No ano de 2025, foram quase 50 projetos de lei que integraram o Pacote da Destruição. Esse número aumentou em 2026, com crescimento de 40% no número de projetos com maior potencial de risco e perdas ambientais irreversíveis para o planeta tramitando no Congresso Nacional. As proposições analisadas abarcam o período de 2018 a 2026. 

Como apontado no documento, alguns dos temas citados com maior potencial de avanço são a flexibilização do licenciamento ambiental , flexibilização do Código Florestal (Lei nº 12.651/2012), desregulamentações no setor de energia, flexibilização das normas sobre resíduos sólidos, alteração nas Unidades de Conservação, expansão da mineração e minerais estratégicos e críticos e ameaça aos direitos dos povos indígenas, quilombolas e comunidades tradicionais (com o avanço do Marco Temporal e regulamentação da mineração em terras indígenas)

Alguns dos projetos apontados como alto impacto negativo pelo Observatório para 2026 são:

  • PEC nº 48/2023: Estabelece o marco temporal para a demarcação de terras indígenas no art. 231 da Constituição. A proposta visa alterar a Constituição Federal para definir um marco temporal para a demarcação das terras tradicionalmente ocupadas pelos povos indígenas, estabelecendo que essas terras são aquelas que estavam sob posse indígena em 5 de outubro de 1988, data da promulgação da Constituição. O projeto foi aprovado no Senado em 2025 e aguarda deliberação na Câmara dos Deputados. Autoria de senadores de partidos como Partido Liberal (PL), Partido Progressistas (PP), Partido Social Democrático (PSD) e outros. 
  • PL nº 1282/2019: Facilita obras de irrigação em áreas de Preservação Permanente (APPs), alterando a Lei nº 12.651, de 25 de maio de 2012 do Código Florestal. Autoria do Senador Luis Carlos Heinze (PP/RS).
  • PL nº 2168/2021: Altera a Lei 12.651/2012, para considerar como utilidade pública a construção de obras para irrigação agrícola e fornecimento de água para a produtividade agropecuária em áreas de Preservação Permanente (APPs). Autoria do Deputado Federal José Mario Schreiner (DEM/GO).
  • PDL nº 207/2024: Suspende restrições do IBAMA ao Imidacloprido, que teve seu uso reavaliado porque haviam evidências de risco para abelhas e polinizadores. Autoria do Deputado Federal Luiz Nishimori (PSD/PR).
  • PEC nº 03/2022: Retira a propriedade exclusiva da União sobre os Terrenos de Marinha, com o argumento de promover o desenvolvimento urbano, com a possibilidade de privatização de praias e faixas de terra ao longo do litoral, margens de rios e lagoas influenciadas pela maré.
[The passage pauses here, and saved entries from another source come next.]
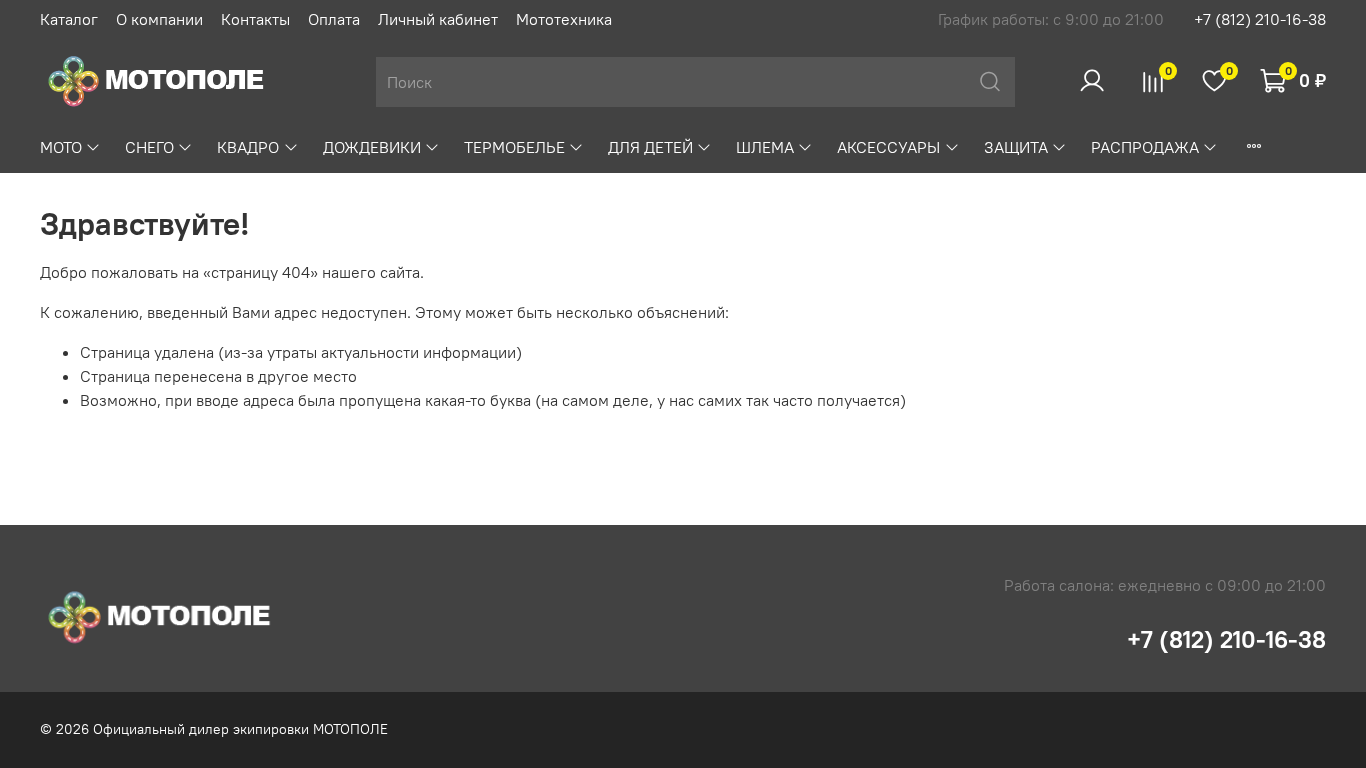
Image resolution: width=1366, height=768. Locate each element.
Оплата (334, 19)
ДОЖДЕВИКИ (372, 147)
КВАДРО (248, 147)
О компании (159, 19)
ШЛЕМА (765, 147)
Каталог (69, 19)
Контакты (255, 19)
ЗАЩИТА (1016, 147)
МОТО (61, 147)
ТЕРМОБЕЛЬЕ (514, 147)
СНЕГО (149, 147)
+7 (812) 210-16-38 (1260, 19)
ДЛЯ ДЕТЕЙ (650, 147)
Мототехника (564, 19)
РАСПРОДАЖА (1145, 147)
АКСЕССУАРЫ (888, 147)
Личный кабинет (438, 19)
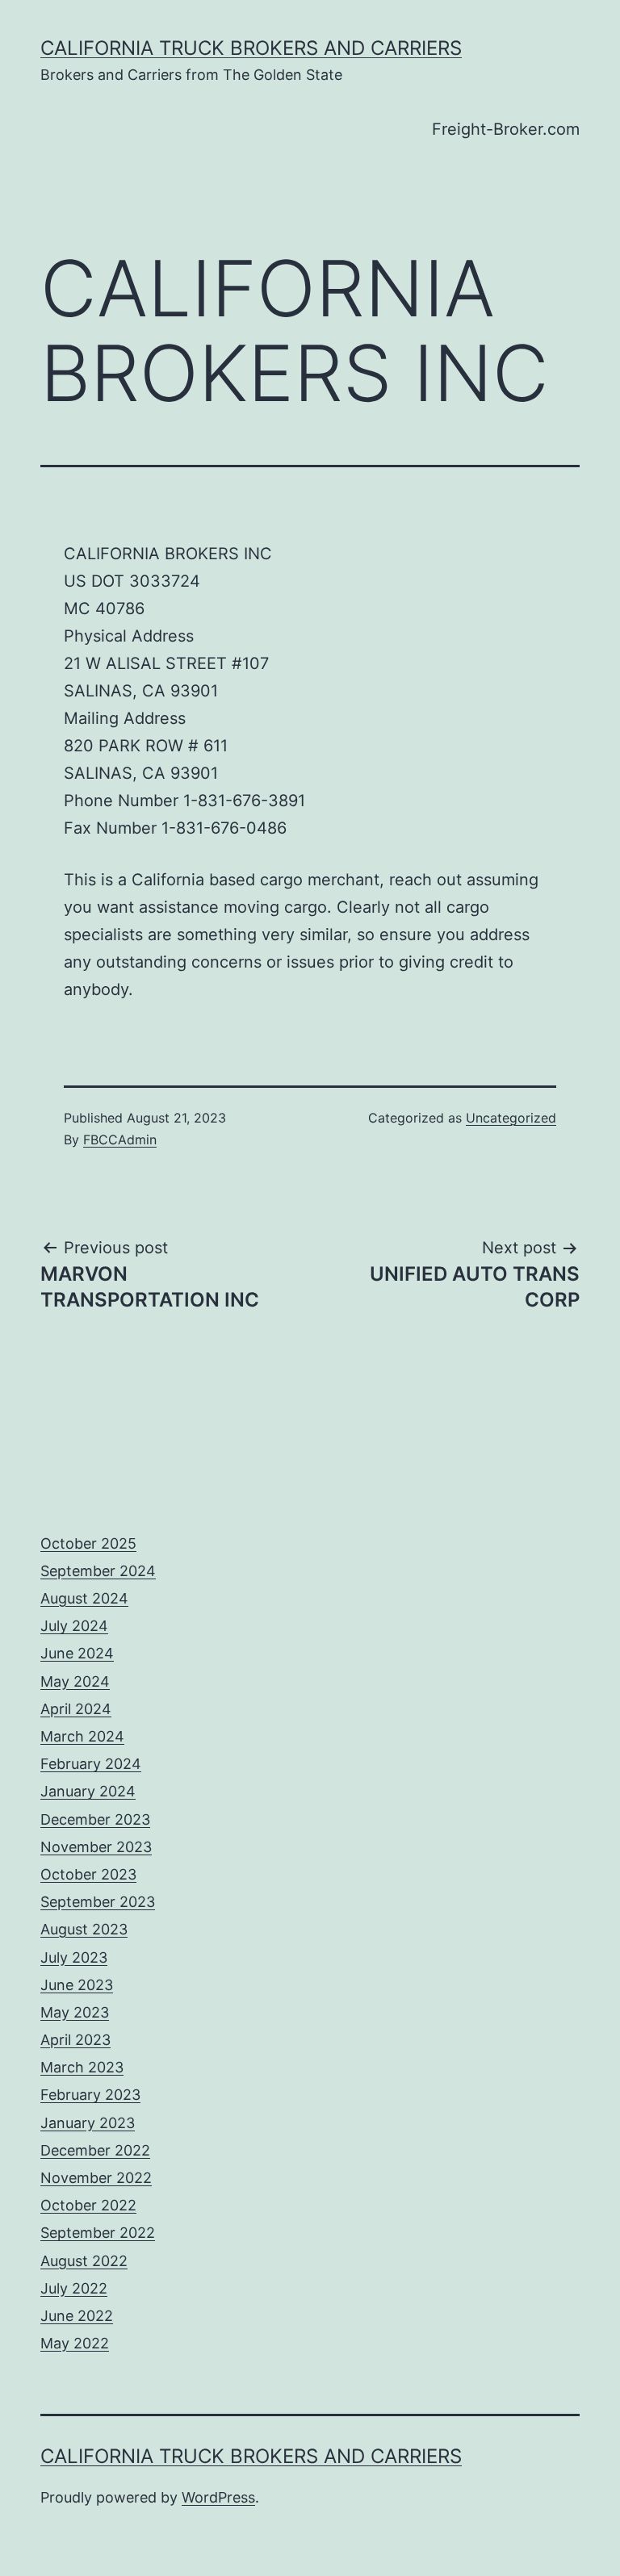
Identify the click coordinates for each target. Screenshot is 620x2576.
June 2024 (77, 1653)
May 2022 (74, 2343)
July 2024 (74, 1625)
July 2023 (73, 1957)
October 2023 (88, 1874)
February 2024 (90, 1763)
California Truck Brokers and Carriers (251, 48)
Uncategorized (511, 1118)
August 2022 (84, 2260)
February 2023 (90, 2094)
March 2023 (82, 2067)
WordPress (218, 2497)
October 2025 (88, 1543)
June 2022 (76, 2315)
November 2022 (96, 2177)
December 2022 (95, 2150)
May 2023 (74, 2012)
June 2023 (76, 1984)
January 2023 (87, 2122)
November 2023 (96, 1846)
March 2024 (82, 1736)
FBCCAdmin (120, 1139)
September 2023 (97, 1901)
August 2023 (84, 1929)
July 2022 (73, 2288)
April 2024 (75, 1708)
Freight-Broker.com (506, 129)
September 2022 (97, 2232)
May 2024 (75, 1681)
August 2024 (84, 1598)
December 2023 (95, 1819)
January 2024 (88, 1791)
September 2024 (98, 1570)
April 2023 (75, 2039)
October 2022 (88, 2205)
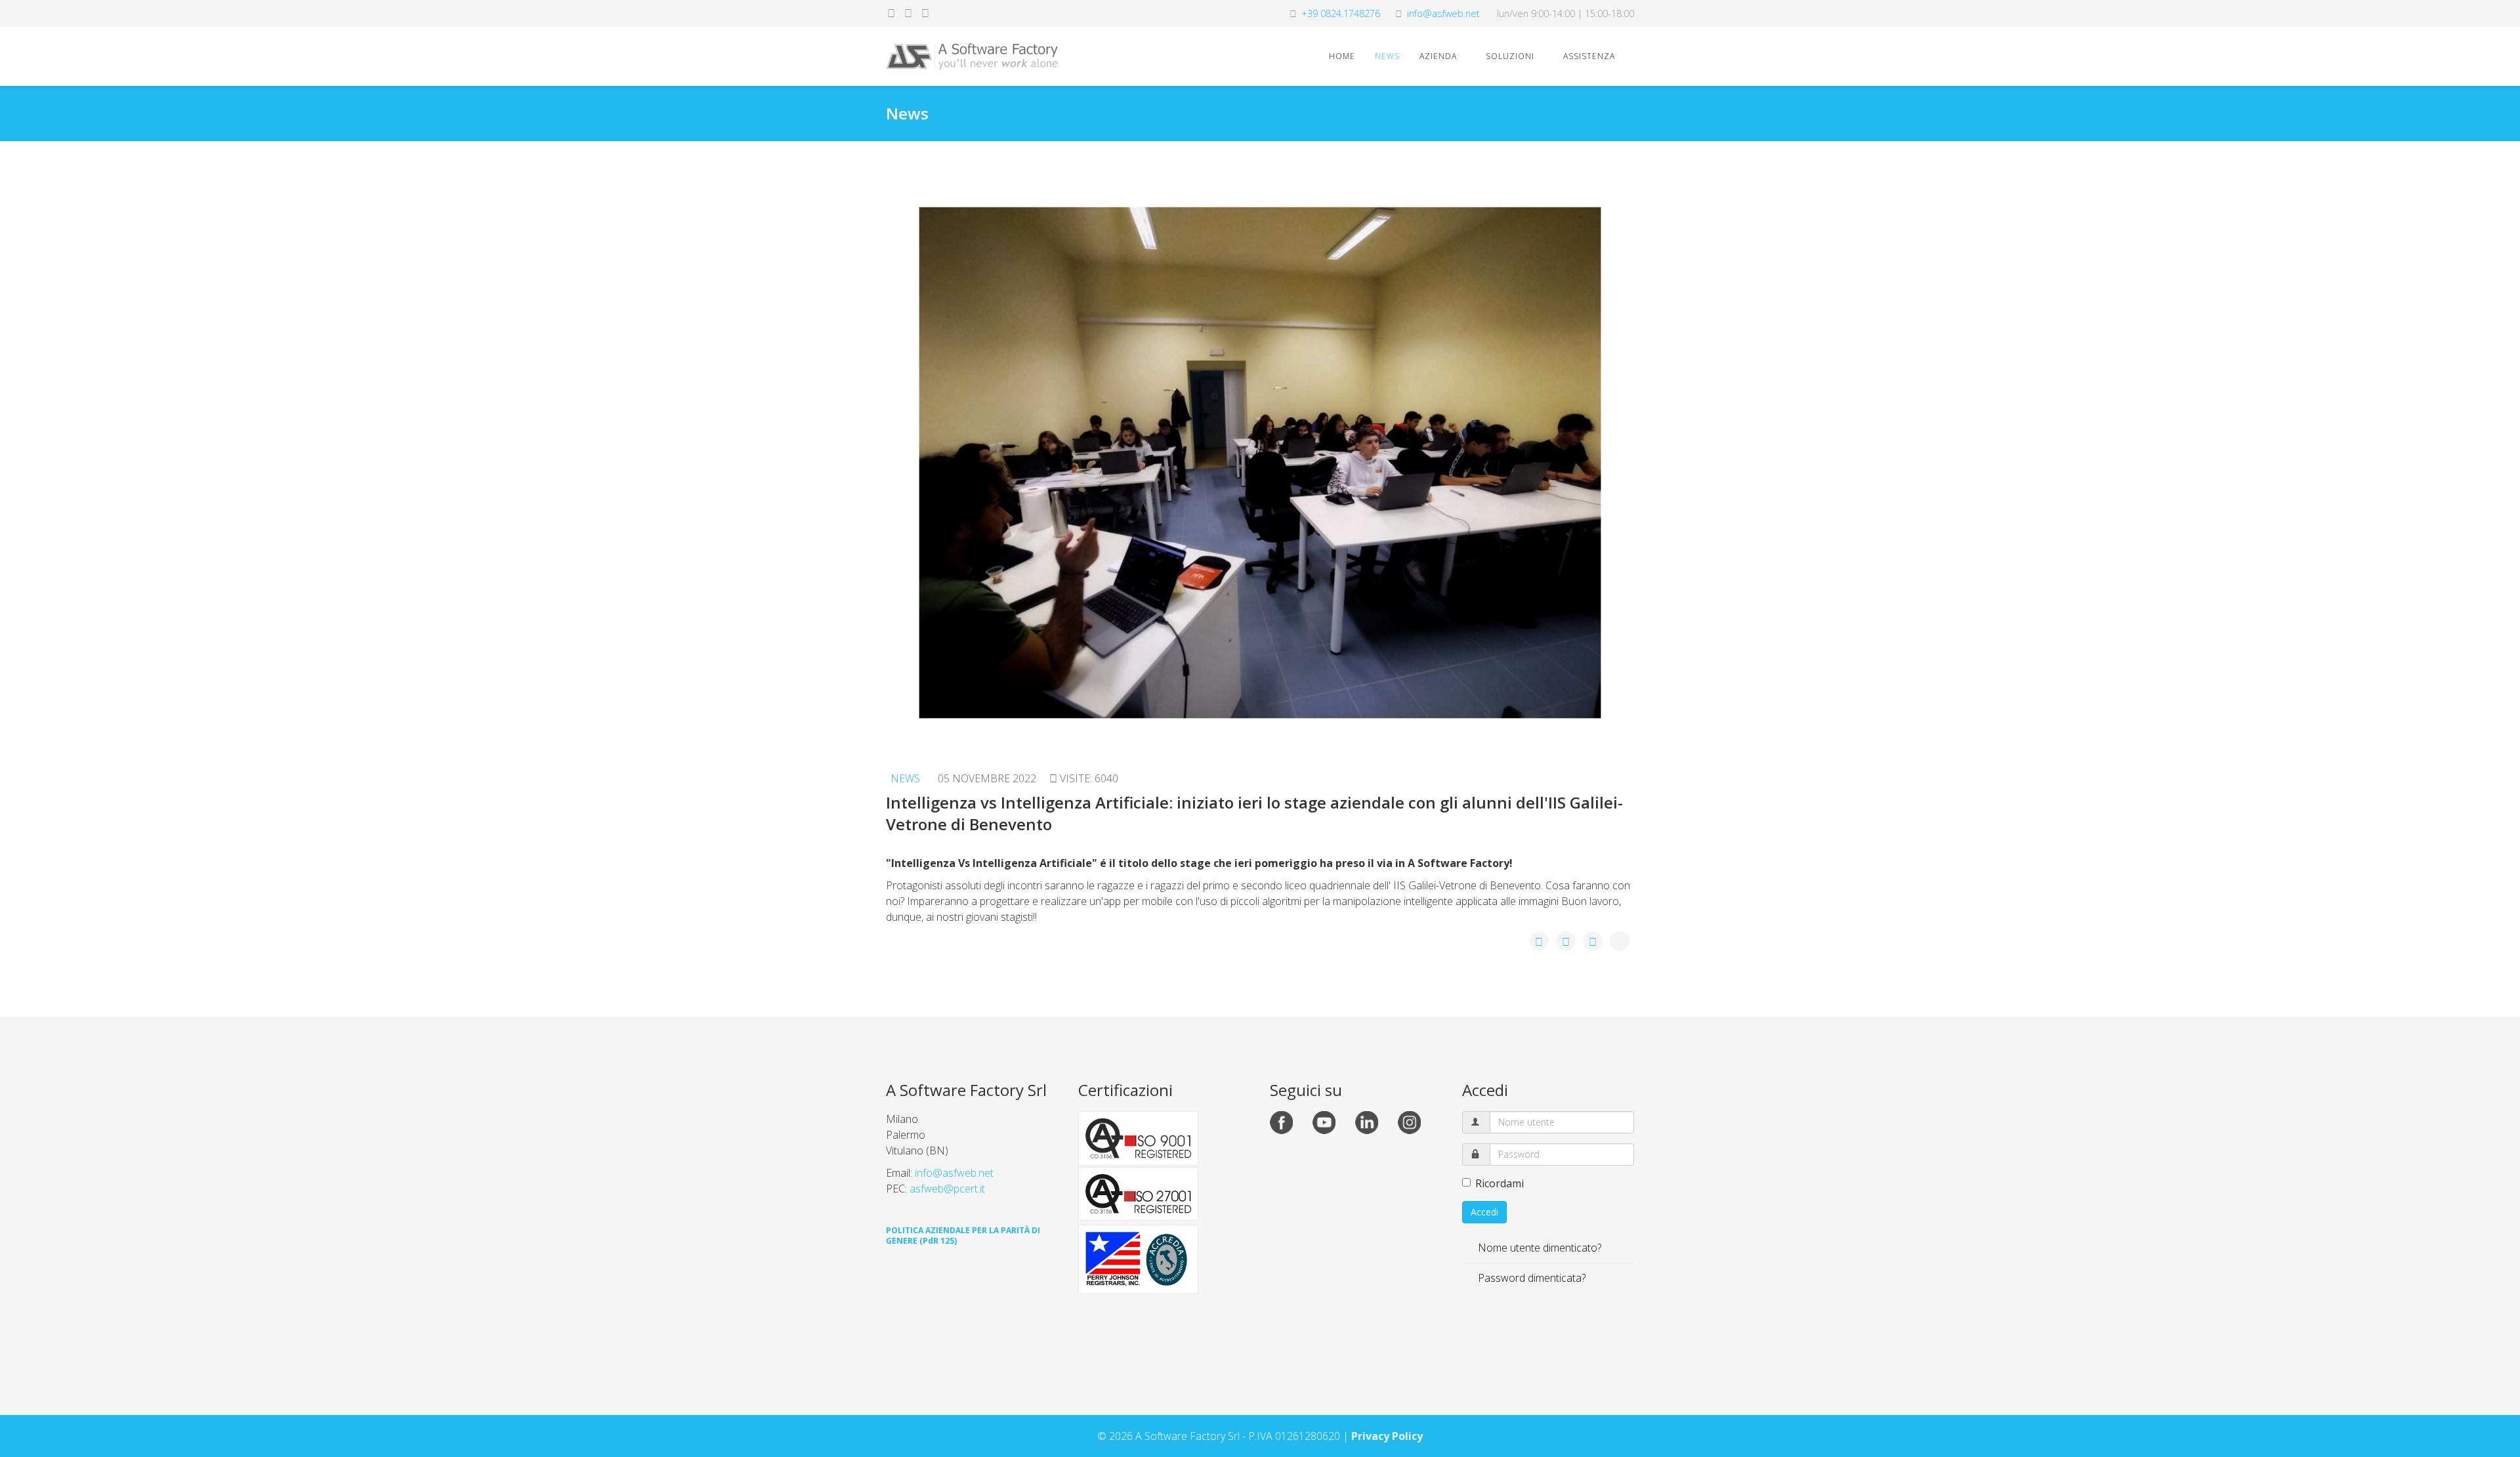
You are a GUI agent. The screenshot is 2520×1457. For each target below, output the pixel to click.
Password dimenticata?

Autoria do Deputado Federal Arnaldo Jordy (CIDADANIA/PA).

No lançamento do documento, a coordenadora do Grupo de Trabalho Clima da frente ambientalista, deputada Talíria Petrone (PSOL-RJ) afirmou que é necessário fazer uma força tarefa para ter uma bancada socioambiental mais ampla no Congresso. “Uma bancada de deputadas, deputados e senadores comprometidos com outro olhar sobre a natureza.”

Sueli Araújo, do Observatório do Clima, pediu maior apoio possível das Organizações da Sociedade Civil (OSCs) e das lideranças parlamentares que atuam em prol desse tema.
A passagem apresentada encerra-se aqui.